This course consists of (the usual Learn To Uke format) four 2 hour sessions working towards a “performance” of two finished pieces (selected on week 3 to suit the group) and arising from the techniques and experimentation undertaken. Participants only need to bring their instrument(s).
The course will explore the experience of playing ukulele in an orchestra of up to 14 players. Collective playing is always enjoyable but at its best can become intoxicating. With ensemble playing we will; seek to perform in a way that is contrasting but congruent and complimentary, present light and shade, and pose technical challenges suitable to players from a wide range of experiences and styles.
The aim of the course will be to:
- Provide a supported and directed experience of playing in an orchestral/ensemble context.
- Give all participants the opportunity to make a contribution to the musical whole, irrespective of experience.
- Offer solo players the chance to develop their skills of playing with other musicians of differing interests and abilities.
- Encourage “sympathetic listening” as part of the participants’ overall musical skills.

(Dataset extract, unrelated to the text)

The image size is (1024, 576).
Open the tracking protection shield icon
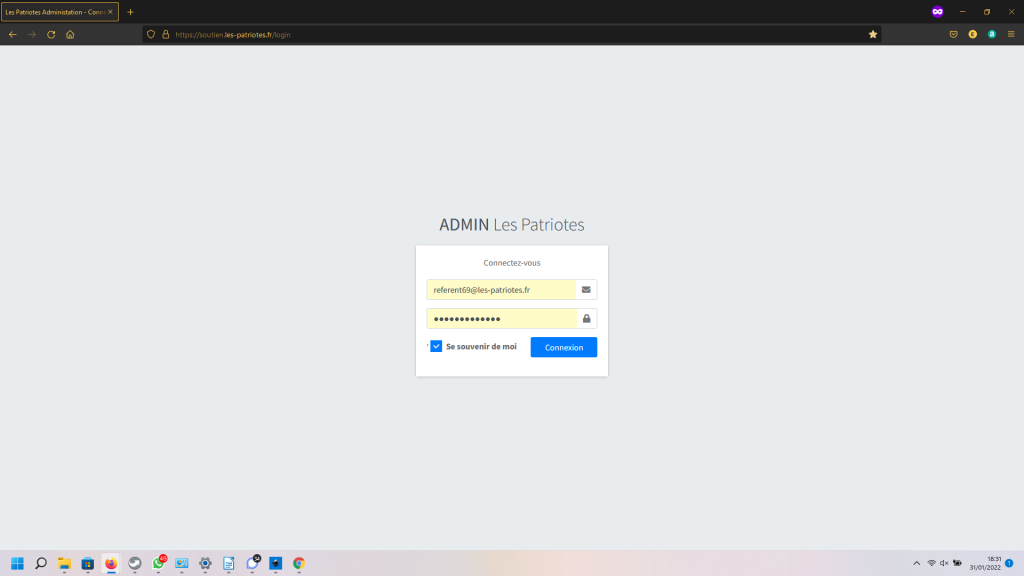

- Improve the confidence of all participants
About the (awesome) teachers:
Andy Astle took up the ukulele in the mid 80’s as a founder member of the Ukulele Orchestra of Great Britain, with whom he played for the first ten years. He continues his ukulele playing alongside guitar, having used it in a variety of professional contexts from arrangements of early European music, to contemporary ‘left field’ rock with ‘Band of Holy Joy’, and his continuing solo work. He is an experienced teacher and performer, and has a special fondness for massed ranks of ukes, and a fascination with the ‘dark side’ of the ukulele.
Nick Browning has been active within the London ukulele community since 2006, performing, teaching and helping to organise events. He studied music at the City University and the classical guitar at the Guildhall School of Music. He has worked with George Hinchliffe (of the Ukulele Orchestra of Great Britain) on original arrangements and performances of the classical repertoire for the Ukulele and in 2011 played on Joe McElderry’s “Classic” album which reached #2 in the charts.